## Direction
Can you update the listing from the line containing "This screenshot has width=540, height=201." through the end of the listing, inclusive, so that "email link" is replaced with "mailto link" and everything else stays the same? Leave the pictures out of your answer.

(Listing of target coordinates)
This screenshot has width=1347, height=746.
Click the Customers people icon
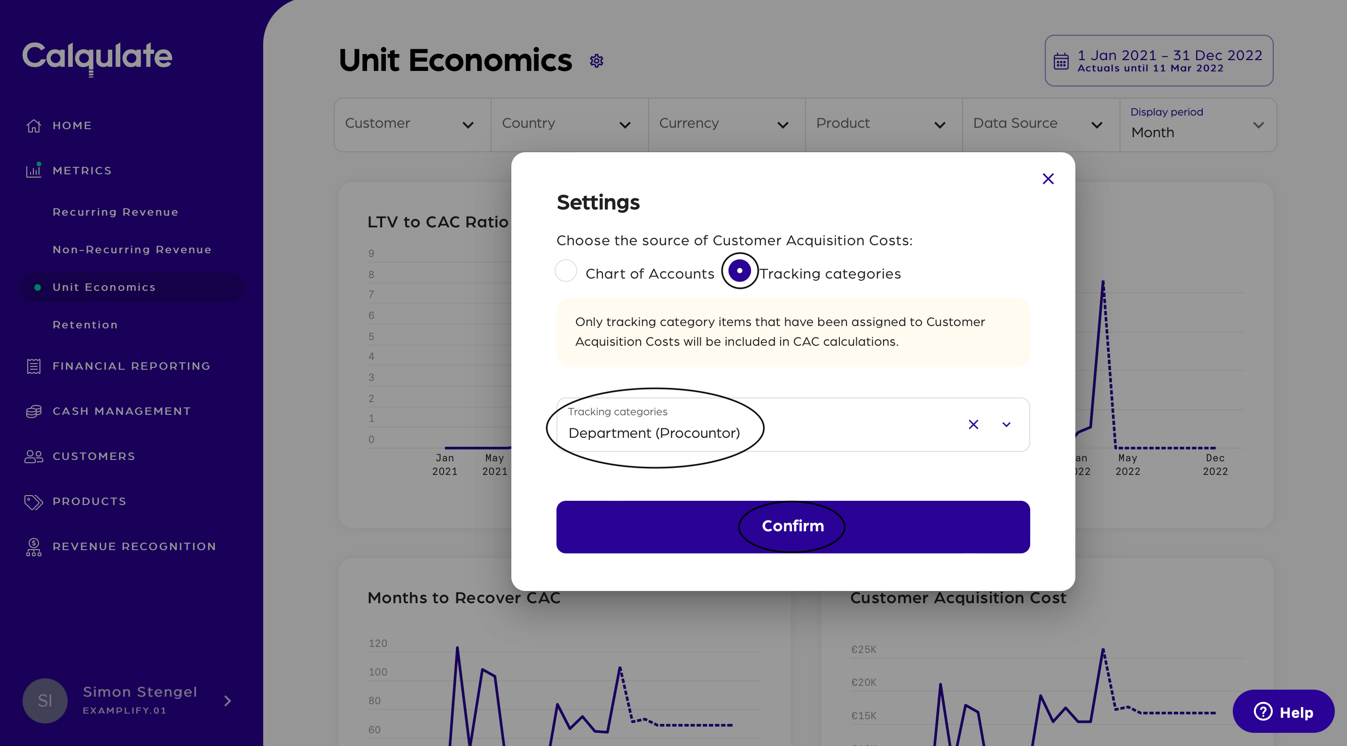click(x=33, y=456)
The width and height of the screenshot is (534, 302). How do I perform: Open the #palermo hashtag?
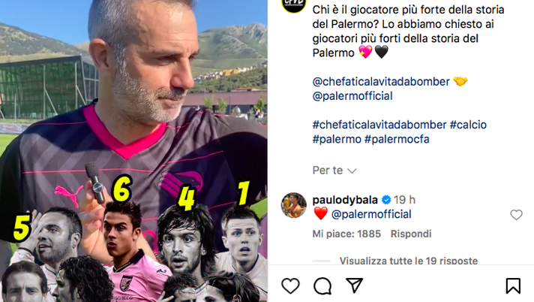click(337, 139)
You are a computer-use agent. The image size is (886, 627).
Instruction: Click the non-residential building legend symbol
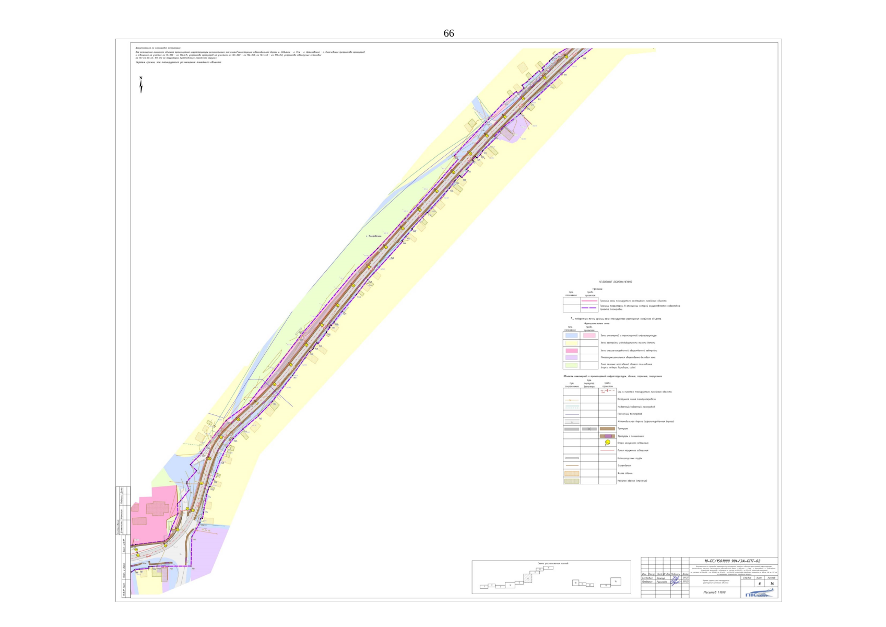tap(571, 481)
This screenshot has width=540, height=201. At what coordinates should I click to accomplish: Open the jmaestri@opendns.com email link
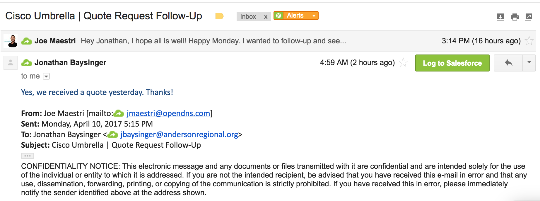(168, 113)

## Written solution
This screenshot has width=540, height=201. At what coordinates should I click to accomplish: Open the jmaestri@opendns.com mailto link
(168, 113)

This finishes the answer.